# Cool Tips for the shop - Aug 13, 2016



## tyvekboy (Feb 24, 2010)

Some good things I found on-line that I thought I'd pass along to all my buddies and anyone who happens upon this post.

*TIP #!:*

*Fence transforms tablesaw into a real router table *

Free plans for those who want or have a router table extension on their table saw.

http://www.finewoodworking.com/item/31173/free-plan-tablesawrouter-combo

I'm thinking of adding this to my Milti-Use Table Saw Fence .

*TIP #2*

*Keyway Keys Guarantee Accuracy*
Learn an old machinist's secret to verify the accuracy of your work.

http://www.finewoodworking.com/how-to/video/keyway-keys-guarantee-accuracy.aspx?&lookup=auto&V18=&V19=&V20=&V21=&V22=&V23=&V24=&V25=&V26=&V53=&V54=&Taun_Per_Flag=true&utm_source=eletter&utm_medium=eletter&utm_content=fw_eletter&utm_campaign=fine-woodworking-eletter

That's all for today.


----------



## shipwright (Sep 27, 2010)

The first one looks pretty familiar to me. I have a reasonably similar jig that I use on my Unisaw at home and on my ShopSmith in Az. They both work great. Lots of ways to build them but you gotta love using your tablesaw fence as a router table fence as well.

















http://lumberjocks.com/projects/60822


----------



## clin (Sep 3, 2015)

Both great tips. Thanks tyvekboy.

I don't yet have a router built into my table saw extension, but it is on the list. This looks like a great way to do the fence.


----------



## icemanhank (Jun 30, 2012)

Thanks for that mate!


----------



## JoeLyddon (Apr 22, 2007)

Very good tips…

Seems like I received some of these in an email today! 
... it's nice to see them again… for everyone…


----------



## kiefer (Feb 5, 2011)

→ Provided information
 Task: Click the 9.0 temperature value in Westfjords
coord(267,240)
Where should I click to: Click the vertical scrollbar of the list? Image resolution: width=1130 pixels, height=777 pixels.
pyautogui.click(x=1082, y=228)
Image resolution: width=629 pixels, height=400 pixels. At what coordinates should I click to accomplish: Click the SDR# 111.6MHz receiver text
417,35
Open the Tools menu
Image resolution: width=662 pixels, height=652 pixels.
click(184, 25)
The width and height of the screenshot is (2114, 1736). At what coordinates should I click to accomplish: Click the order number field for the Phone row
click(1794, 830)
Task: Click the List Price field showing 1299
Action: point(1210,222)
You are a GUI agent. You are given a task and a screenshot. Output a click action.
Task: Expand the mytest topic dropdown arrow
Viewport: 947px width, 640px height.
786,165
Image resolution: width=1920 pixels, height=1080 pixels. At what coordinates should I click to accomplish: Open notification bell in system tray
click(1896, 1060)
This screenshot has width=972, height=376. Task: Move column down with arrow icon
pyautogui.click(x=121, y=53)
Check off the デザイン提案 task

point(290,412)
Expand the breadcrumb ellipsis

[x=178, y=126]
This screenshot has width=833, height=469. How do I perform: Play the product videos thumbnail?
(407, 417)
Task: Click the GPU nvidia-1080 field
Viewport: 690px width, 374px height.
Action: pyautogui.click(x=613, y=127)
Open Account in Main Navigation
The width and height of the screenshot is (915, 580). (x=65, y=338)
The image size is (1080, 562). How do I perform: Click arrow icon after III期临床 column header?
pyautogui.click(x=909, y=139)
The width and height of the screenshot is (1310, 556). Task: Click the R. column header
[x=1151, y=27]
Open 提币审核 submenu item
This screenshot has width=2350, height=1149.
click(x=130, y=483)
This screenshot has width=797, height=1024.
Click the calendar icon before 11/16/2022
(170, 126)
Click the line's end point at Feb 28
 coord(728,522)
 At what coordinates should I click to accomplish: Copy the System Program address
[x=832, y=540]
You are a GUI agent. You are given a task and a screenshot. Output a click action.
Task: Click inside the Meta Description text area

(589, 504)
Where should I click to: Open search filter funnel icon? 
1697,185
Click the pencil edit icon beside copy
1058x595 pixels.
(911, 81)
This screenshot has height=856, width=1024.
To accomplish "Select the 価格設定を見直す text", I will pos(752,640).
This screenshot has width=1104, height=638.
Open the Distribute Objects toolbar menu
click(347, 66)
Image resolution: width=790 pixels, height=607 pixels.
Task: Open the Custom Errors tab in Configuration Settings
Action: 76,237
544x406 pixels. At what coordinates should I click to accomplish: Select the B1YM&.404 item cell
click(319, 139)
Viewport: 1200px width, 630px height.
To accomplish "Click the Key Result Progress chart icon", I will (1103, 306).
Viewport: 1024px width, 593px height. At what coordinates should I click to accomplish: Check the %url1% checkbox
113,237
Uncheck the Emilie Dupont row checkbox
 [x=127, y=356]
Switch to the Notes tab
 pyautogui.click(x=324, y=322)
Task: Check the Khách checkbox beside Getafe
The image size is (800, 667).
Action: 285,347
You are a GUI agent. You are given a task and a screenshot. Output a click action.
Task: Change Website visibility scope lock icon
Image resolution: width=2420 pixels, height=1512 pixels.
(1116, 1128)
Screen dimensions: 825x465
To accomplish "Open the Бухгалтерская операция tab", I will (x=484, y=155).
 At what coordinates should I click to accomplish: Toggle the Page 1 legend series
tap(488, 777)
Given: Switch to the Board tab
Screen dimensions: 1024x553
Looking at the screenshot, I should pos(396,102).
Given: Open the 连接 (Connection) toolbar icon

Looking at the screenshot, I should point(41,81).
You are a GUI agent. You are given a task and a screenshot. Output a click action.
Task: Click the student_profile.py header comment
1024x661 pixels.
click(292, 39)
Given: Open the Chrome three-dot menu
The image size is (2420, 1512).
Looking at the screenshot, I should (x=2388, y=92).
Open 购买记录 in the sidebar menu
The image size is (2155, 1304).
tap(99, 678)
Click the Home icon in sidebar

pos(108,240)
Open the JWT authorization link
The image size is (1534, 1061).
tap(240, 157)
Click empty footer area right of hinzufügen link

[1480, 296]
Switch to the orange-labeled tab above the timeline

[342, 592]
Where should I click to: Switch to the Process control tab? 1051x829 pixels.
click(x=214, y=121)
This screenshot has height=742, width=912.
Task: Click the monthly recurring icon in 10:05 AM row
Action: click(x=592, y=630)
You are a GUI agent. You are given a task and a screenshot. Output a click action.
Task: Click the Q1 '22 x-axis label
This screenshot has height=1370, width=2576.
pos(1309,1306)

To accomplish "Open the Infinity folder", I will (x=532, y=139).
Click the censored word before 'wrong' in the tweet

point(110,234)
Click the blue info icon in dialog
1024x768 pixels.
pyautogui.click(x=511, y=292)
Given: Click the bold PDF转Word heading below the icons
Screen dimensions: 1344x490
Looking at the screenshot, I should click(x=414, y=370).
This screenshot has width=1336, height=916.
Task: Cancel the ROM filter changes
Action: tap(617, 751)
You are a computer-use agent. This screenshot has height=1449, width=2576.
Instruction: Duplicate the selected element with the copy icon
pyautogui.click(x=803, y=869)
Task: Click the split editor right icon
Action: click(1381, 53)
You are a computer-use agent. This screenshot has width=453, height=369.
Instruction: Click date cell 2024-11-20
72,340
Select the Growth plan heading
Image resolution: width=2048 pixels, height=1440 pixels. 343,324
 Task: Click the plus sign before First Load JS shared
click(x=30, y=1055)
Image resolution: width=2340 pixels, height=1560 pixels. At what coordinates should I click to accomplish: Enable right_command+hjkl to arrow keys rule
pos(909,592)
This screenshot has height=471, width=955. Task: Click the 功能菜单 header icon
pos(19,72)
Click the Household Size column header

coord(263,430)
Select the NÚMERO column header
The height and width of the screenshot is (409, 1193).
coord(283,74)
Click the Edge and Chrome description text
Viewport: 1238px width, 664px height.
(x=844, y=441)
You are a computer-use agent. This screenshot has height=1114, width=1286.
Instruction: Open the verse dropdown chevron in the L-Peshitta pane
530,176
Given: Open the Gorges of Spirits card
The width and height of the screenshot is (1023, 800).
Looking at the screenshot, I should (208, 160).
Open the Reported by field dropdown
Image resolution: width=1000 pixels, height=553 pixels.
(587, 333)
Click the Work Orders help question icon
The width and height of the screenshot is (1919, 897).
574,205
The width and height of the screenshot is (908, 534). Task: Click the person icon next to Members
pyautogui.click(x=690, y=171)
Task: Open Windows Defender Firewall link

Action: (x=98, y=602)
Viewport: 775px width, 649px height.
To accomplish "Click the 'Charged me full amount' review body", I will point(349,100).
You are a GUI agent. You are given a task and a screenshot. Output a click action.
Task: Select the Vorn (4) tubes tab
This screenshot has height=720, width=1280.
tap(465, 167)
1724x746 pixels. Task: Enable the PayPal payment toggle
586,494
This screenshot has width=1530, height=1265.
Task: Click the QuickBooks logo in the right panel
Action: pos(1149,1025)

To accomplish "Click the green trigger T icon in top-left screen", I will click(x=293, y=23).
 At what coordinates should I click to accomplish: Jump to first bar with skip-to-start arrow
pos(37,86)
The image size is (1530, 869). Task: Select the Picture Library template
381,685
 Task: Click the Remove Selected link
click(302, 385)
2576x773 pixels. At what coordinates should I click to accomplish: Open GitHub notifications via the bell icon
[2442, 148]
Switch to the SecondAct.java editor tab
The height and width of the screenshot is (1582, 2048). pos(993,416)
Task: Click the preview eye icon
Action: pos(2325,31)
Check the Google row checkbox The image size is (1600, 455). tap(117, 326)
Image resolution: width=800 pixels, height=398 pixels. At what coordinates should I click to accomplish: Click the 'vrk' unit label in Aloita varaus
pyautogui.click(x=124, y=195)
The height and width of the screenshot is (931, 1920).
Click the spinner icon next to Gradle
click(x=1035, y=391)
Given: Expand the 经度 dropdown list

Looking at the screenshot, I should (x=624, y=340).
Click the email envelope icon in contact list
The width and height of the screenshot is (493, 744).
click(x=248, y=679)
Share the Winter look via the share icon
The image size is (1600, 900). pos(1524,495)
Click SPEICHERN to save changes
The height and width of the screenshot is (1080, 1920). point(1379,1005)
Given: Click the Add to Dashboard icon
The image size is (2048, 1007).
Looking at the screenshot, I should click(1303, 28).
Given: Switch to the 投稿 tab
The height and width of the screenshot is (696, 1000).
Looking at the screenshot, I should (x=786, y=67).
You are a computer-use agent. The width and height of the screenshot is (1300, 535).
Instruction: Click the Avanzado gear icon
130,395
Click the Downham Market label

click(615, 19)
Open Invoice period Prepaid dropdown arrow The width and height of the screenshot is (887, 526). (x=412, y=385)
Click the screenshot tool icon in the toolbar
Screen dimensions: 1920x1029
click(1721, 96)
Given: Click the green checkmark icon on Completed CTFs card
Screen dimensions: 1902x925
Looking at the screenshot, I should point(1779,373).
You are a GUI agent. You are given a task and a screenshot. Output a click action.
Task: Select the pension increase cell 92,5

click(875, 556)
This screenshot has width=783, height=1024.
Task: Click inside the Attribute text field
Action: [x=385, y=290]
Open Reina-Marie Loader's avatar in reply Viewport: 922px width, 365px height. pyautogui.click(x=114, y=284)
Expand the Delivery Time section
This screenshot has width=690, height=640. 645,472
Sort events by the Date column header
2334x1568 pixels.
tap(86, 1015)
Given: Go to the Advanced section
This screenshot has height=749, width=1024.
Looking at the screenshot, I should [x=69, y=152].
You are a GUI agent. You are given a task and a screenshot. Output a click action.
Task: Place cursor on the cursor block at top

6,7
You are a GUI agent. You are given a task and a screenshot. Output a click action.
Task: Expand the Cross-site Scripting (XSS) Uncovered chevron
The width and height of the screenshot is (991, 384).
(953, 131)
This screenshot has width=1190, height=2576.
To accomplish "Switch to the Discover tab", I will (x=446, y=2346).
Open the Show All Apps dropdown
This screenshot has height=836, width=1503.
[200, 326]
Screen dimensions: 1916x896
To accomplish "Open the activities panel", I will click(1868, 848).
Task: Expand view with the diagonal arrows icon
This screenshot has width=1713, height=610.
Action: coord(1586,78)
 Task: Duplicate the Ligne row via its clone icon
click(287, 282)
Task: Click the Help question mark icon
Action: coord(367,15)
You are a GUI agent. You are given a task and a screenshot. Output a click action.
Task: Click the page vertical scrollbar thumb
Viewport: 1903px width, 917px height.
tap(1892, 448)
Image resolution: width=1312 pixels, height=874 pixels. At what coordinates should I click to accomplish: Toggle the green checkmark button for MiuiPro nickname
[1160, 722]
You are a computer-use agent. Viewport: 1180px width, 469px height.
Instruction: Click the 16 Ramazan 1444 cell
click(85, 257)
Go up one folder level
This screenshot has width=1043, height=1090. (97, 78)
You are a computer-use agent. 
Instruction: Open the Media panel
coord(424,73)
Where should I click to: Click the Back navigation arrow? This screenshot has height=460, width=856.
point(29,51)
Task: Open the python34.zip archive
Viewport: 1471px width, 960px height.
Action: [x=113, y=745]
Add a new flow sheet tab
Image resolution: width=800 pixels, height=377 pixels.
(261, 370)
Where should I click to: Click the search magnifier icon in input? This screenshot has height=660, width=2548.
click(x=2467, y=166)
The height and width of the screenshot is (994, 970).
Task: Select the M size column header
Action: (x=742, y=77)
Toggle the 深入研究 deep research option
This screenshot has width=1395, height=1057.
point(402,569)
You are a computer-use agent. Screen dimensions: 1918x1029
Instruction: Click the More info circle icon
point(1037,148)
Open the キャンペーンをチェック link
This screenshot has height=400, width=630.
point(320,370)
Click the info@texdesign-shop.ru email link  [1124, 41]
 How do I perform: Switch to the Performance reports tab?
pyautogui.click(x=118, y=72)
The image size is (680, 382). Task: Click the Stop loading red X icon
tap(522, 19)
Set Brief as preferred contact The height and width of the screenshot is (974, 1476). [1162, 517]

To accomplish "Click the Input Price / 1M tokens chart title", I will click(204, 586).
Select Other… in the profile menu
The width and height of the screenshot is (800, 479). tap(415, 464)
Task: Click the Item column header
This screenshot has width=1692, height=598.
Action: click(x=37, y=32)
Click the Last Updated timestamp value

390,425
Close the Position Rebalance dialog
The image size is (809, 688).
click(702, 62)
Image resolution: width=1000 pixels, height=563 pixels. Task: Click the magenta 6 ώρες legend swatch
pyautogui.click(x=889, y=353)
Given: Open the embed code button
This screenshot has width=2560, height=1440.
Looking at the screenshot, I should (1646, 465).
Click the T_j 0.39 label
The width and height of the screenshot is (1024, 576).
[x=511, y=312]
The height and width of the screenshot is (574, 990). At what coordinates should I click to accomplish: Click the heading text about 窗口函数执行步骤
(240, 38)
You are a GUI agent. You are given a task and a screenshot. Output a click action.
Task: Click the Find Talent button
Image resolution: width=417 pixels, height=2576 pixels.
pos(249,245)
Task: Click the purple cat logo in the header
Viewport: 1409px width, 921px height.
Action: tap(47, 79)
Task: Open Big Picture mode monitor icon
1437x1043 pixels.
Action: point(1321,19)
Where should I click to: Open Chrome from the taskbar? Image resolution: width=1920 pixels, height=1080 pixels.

→ Task description
Reproduce the stretch of the shop tips thread from "Both great tips." through "do the fence." word for word. The records were drawn from a separate source.

→ Answer below
Both great tips. Thanks tyvekboy.

I don't yet have a router built into my table saw extension, but it is on the list. This looks like a great way to do the fence.